Sie sprang über seinem nächsten Hieb hinweg, drehte sich in der Luft und landete auf dem Rand der offenen Truhe. Die Schätze des Kopfgeldjägers riefen ihr zu wie hungrige Kinder, während sie über ihnen balancierte, aber sie ignorierte es, denn Klefan stürmte bereits wieder vor, und seine Absicht war ihm klar an den Augen abzulesen. Iskat nahm ihre Inquisitorenwaffe vom Rücken, aktivierte sie und sprang dem Jedi mit lautem Gebrüll entgegen. Ihre beiden Klingen stachen nach unten, eine rot, eine gelb. Die rote erwischte den alten Meister an der Schulter. Er stürzte auf die Seite und verlor sein eigenes Lichtschwert, während er versuchte, wieder auf die Beine zu kommen.
Iskat landete leichtfüßig vor ihm. Ihre Herzen pochten wie eine mächtige Trommel, und ihr Blut sang ein wildes, mordlüsternes Lied in ihren Adern. Sie hatte das Gefühl, als würde der Planet selbst diesem Tod entgegenfiebern, während sie über ihrem alten Lehrer stand, ihre Schwerter überkreuzt, sodass die Klingen direkt vor Klefans Kehle ein V aus tödlicher, roter und gelber Energie formten.

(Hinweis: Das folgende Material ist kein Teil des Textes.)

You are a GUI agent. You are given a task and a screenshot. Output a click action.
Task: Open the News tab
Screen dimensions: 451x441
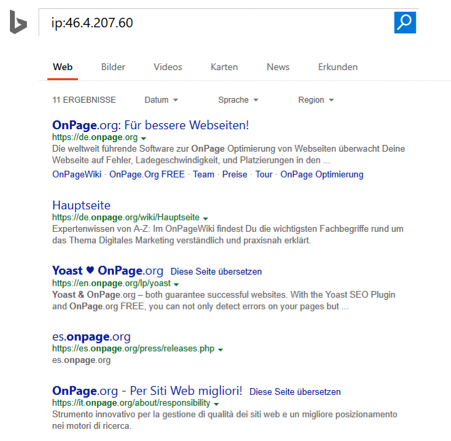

»Iskat, ich weiß, dass noch immer Gutes in dir ist …«, begann der Jedi-Meister.
Da schnappten die Klingen zu. Klefans Kopf rutschte von seinen Schultern und landete auf dem Boden.
»Ja, aber da ist noch viel mehr«, beendete Iskat den Satz für ihn.
Sie deaktivierte ihre Schwerter, befestigte sie wieder hinten an ihrem Gürtel und bückte sich dann nach Klefans Waffe. Anschließend kehrte sie zu der Truhe zurück und hob auch die beiden anderen Lichtschwertgriffe heraus, um sie in den verborgenen Taschen ihrer Hose zu verstauen. Bevor sie sich zum Gehen wandte, warf sie noch einen letzten Blick auf das, was von dem einst mächtigen Jedi-Meister übrig geblieben war, und ihre Lippen verzogen sich zu einem Lächeln.